Human immunodeficiency virus (HIV)-tuberculosis coinfection is associated with heightened immune activation, viral replication, and T cell dysfunction. We compared changes in T cell activation and function between patients receiving concurrent treatment for HIV-tuberculosis coinfection and those receiving treatment for tuberculosis alone.


HIV-infected adults with tuberculosis and CD4(+) T cell counts >350 cells/mm(3) were randomized to receive tuberculosis treatment alone (control arm; n = 36) or 6 months of antiretroviral therapy (ART) concurrent with tuberculosis treatment (intervention arm; n = 38). HIV viral load, T cell subsets, T cell activation, and cytokine production were measured at enrollment and every 3 months for 12 months.


Differences in absolute CD4(+) and CD8(+) T cell counts were not observed between arms. Viral load was reduced while participants received ART; control patients maintained viral load at baseline levels. Both arms had significant reductions in T cell expression of CD38 and HLA-DR. Interferon-γ production in response to mitogen increased significantly in the intervention arm.

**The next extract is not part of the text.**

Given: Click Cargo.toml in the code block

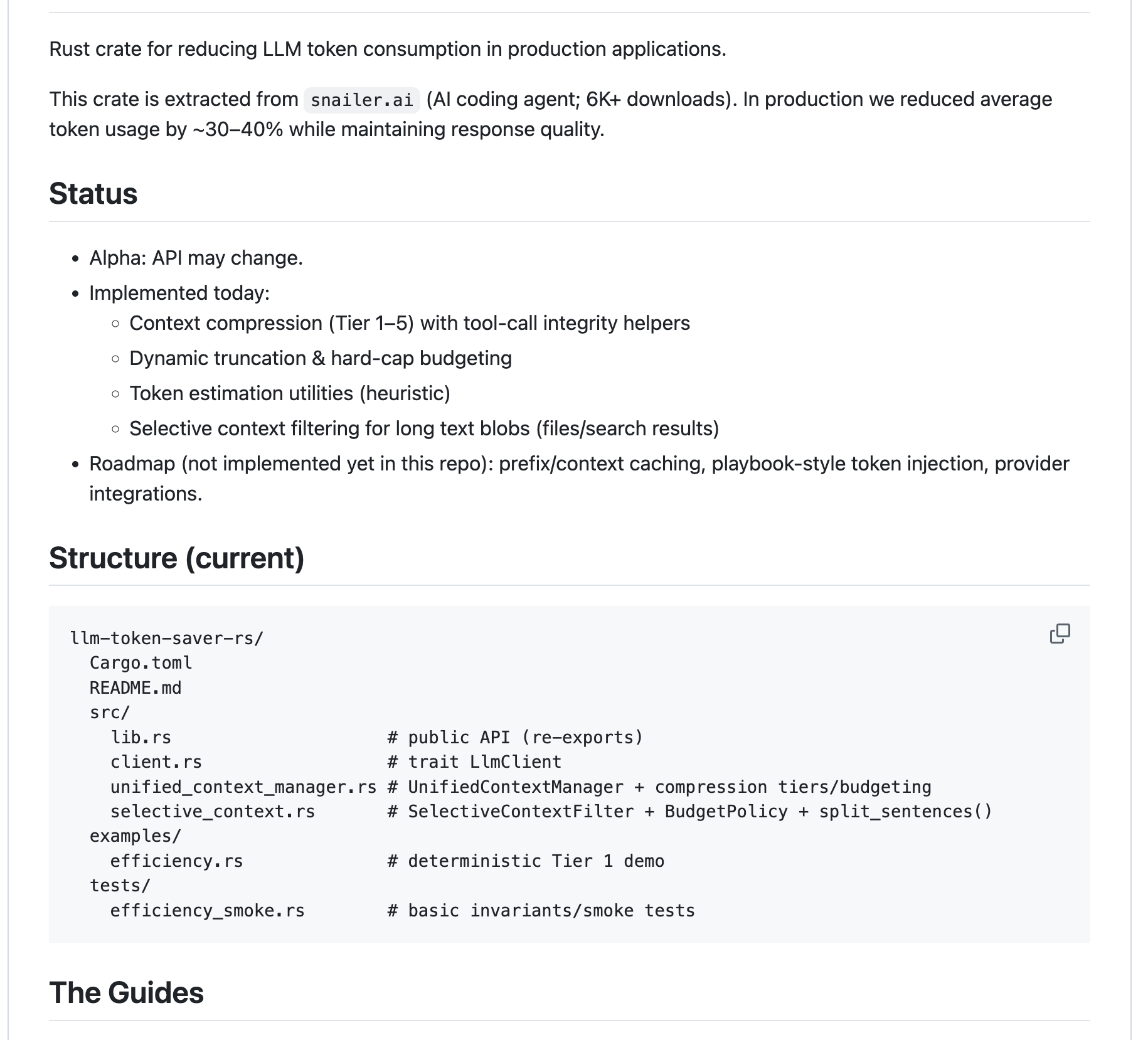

In HIV-infected adults with tuberculosis and CD4(+) T cell counts >350 cells/mm(3), both tuberculosis treatment and concurrent HIV-tuberculosis treatment reduce T cell activation and stabilize T cell counts. Concurrent ART with tuberculosis treatment does not provide additional, sustained reductions in T cell activation among individuals with preserved immunologic function.